Viadellironia: In una prima fase Maria si occupa della scrittura e della stesura. L’architettura della canzone proviene quasi sempre da un nucleo generativo specifico e quasi sempre conservato sino alla fine, in evidenza. Si tratti di un riff, di un modello ritmico o di un costrutto di testo. C’è sempre qualche cosa, derivata da una jam in sala prove o da un’idea individuale, che si staglia sul resto del materiale, e che assume un senso particolare, una risonanza. Da lì Maria lavora alla stesura. Quel materiale viene osservato da noi tutte, e da Cesareo, il nostro produttore, e viene modificato perché sia solido, e potente, anche nella sua forma minima di chitarra e voce. Il lavoro e l’esperienza di Davide sono importantissimi per questo. Ciascuna di noi, in seguito, impone alla stesura il proprio stile. Il fatto di suonare da molto tempo insieme consente di avere una buona consapevolezza del sound che si deve creare, e del tipo di contratto che questo sound, proveniente dalla somma di tutte e quattro, deve intrattenere con il testo e con l’architettura di partenza.

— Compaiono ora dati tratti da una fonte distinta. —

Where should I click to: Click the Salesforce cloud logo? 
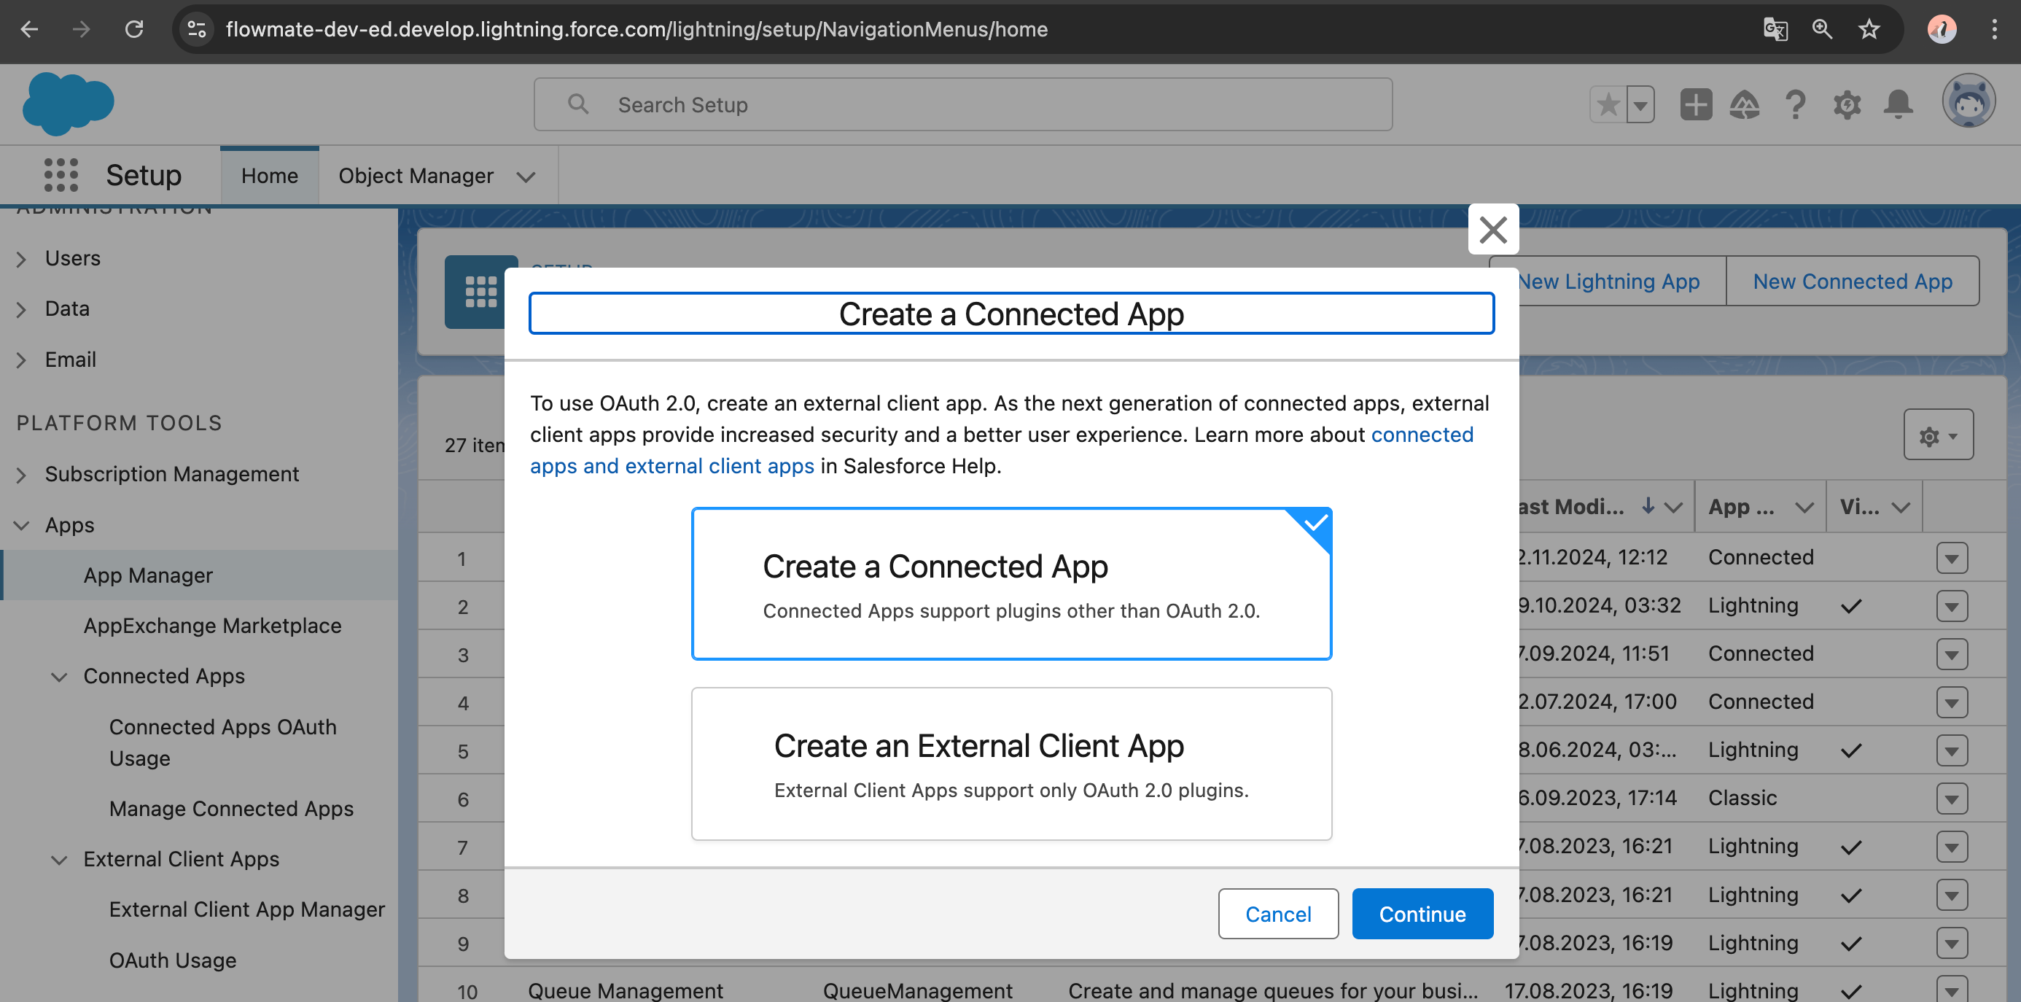pyautogui.click(x=68, y=103)
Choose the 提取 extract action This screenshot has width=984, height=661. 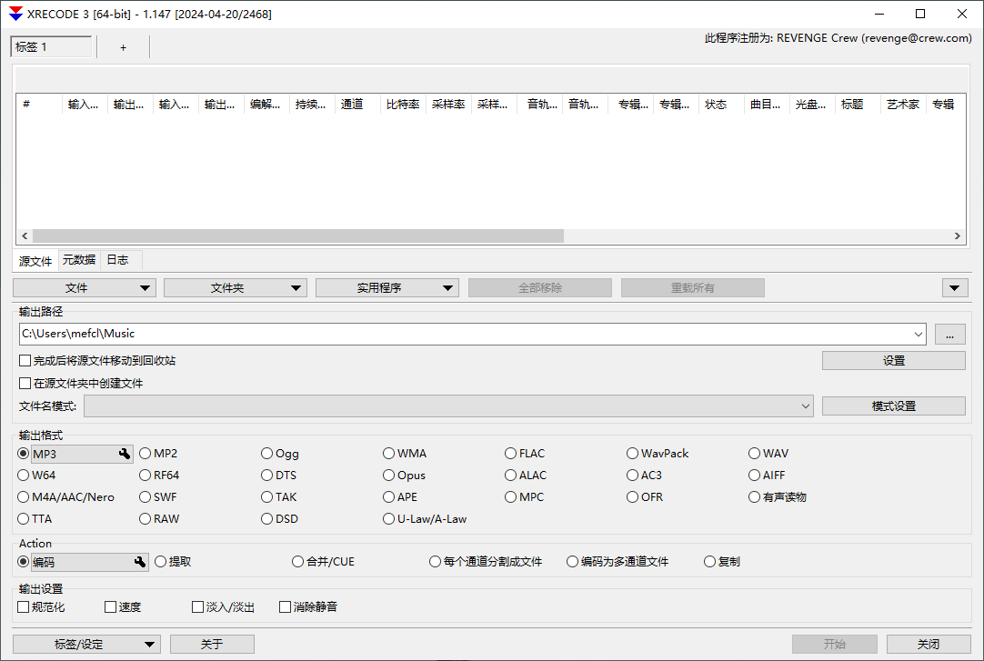click(x=160, y=561)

- Domanda di rito che credo vi rivolgeranno molto-molto spesso (solidarietà!). Ma intanto, inizio a farvici abituare! Siete una delle poche (forse l’unica) band con componenti esclusivamente femminili e fate – tra l’altro – un genere che è rimasto appannaggio maschile – salvo eccezioni - per un bel po’: il rock alternative… tanta roba, no?         

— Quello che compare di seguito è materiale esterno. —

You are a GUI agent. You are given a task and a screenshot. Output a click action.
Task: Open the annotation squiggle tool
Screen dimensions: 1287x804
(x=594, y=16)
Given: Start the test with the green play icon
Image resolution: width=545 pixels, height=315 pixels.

Viadellironia: È una considerazione che ci viene spesso fatta. Noi siamo consapevoli che il fatto di essere quattro ragazze (e di lavorare ad un genere che, come dici, ha una storiografia maschile), abbia un suo rilievo. Come in tutte le storiografie, anche in quella dell’alt-rock ci sono squilibri dovuti al potere dominante e al regime di visibilità del momento. Il nostro personale atteggiamento, in realtà, non vuole sottolineare il genere a cui apparteniamo che, oltretutto, non è detto sia lo stesso all’interno del nostro gruppo. Intendo dire che la categoria del “gruppo al femminile” è già estremamente obsoleta. Teniamo sempre a specificare che non abbiamo usato nessuna strategia nel decidere di suonare insieme. Siamo arrabbiate con tante cose della società, e le canzoni di questo disco parlano spesso del nostro disgusto. Ma tale disgusto, che ha sicuramente molto a che fare con le questioni identitarie, non parla il linguaggio dell’attivismo, ma quello dell’arte. Perché crediamo che sia giusto così.

- In bocca al lupo per la promozione! Sperando di sentirvi presto live!